It's not 100% clear what you are trying to do. If you are trying to copy data from global to shared memory then presumably it has some structure, e.g. an array of char
s or float
s or something. The following answer will assume that you are dealing with an array of char
s (you can replace char
with any data type).
Summary: don't think about explicitly accessing 32/64/128 bytes at a time, just write code such that the memory accesses can be coalesced.
You can access data however you want with CUDA, just like in normal C/C++/whatever. You can even get down to individual bytes. What the programming guide is saying is whenever data is accessed a block of 32/64/128-bytes has to be read. E.g. if you have char a[128]
and want to get a[17]
then the GPU will have to read from a[0]
to a[31]
to be able to get the data in a[17]
. This happens transparently, as in, you don't need to code any differently to be able to access individual bytes.
The major consideration is memory access speed: if one has to read 31 junk bytes for each information byte then you are reducing your effective memory bandwidth by a factor of 32 (and also meaning that you have to do many more global memory accesses, which are sloowww)!
However, memory access on GPUs can be "coalesced" across threads in a block (this question gives a reasonable starting point for optimising for coalescing.). Briefly, coalescing allows memory accesses that happen simultaneously for several threads in a block can be "batched" together so that only one read needs to happen.
The point of this is the coalescing happens across threads within a block (not within a single thread), so for a copy-into-shared-memory one could do (array
is an array of char
s in global memory):
__shared__ char shrd[SIZE];
shrd[threadIdx.x] = array[blockDim.x * blockIdx.x + threadIdx.x];
__syncthreads();
This will get each thread to copy one byte into the shared array. This memcpy operation essentially happens in parallel, and the data accesses are coalesced so there is no wasted bandwidth (or time).
The above strategy is much much better than getting a single thread to iterate through and copy byte-by-byte.

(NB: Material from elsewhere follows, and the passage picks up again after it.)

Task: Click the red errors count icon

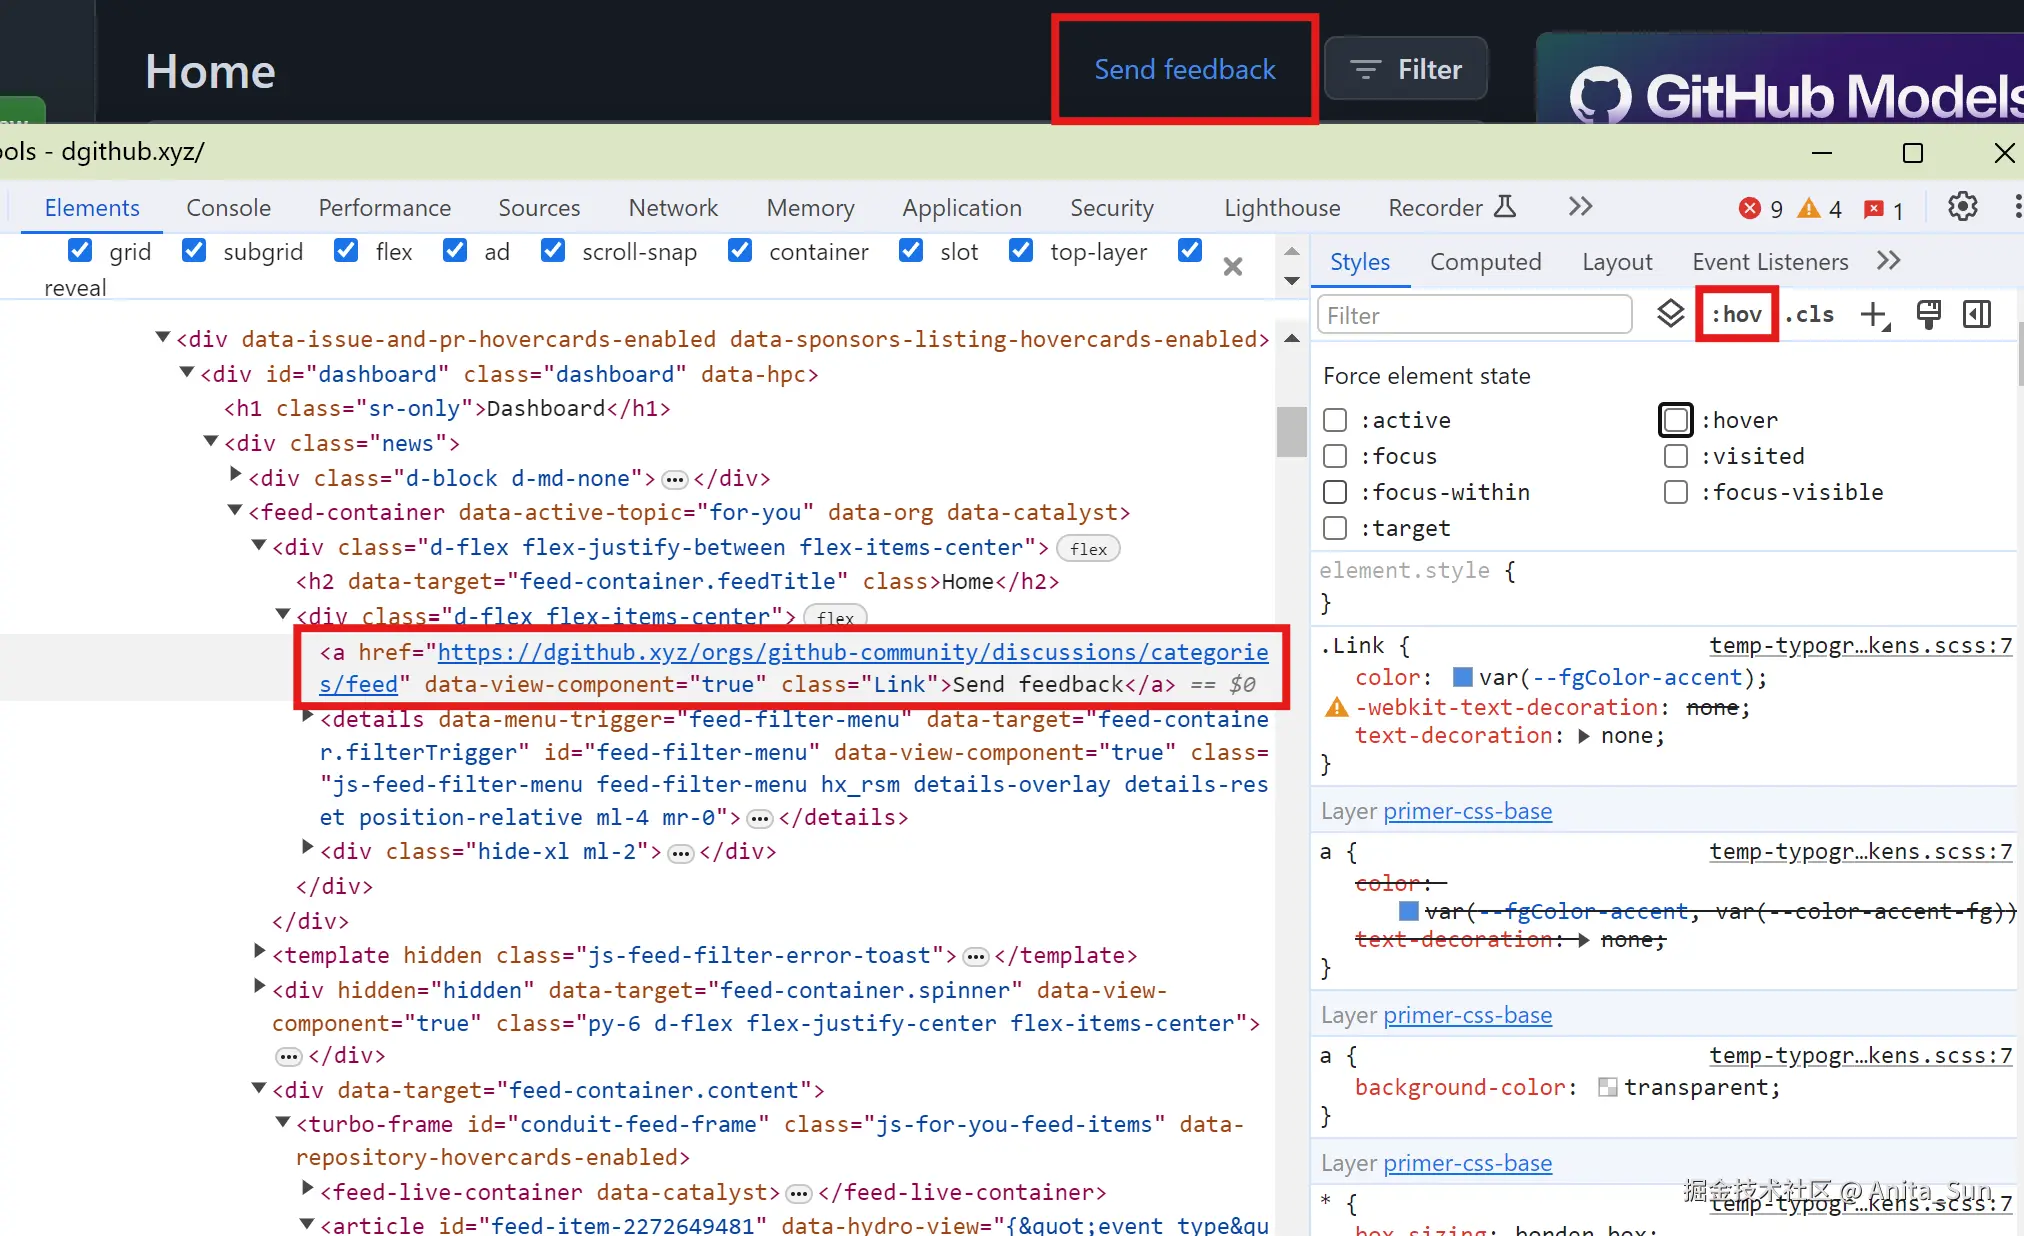Action: pyautogui.click(x=1750, y=208)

One could also treat a each block of n bytes of the array as a single n-byte data type and get each thread to copy that. e.g. for n==16, do some casts to uint4
__shared__ char shrd[SIZE];
((uint4*)shrd)[threadIdx.x] = ((uint4*)array)[blockDim.x * blockIdx.x + threadIdx.x];
__syncthreads();
This would allow each thread to copy 16 bytes at once. Notes on that bit of code:
- I haven't tested or benchmarked it
- I don't know if it is good practice (I would strongly expect that it's not).)
- The indices are scaled by 16 (e.g.
threadIdx.x == 1
corresponds to writing to shrd[16],shrd[17],...,shrd[31]
)
As an side note: depending on your specific use-case, the built-in cudaMemcpy functions might be useful.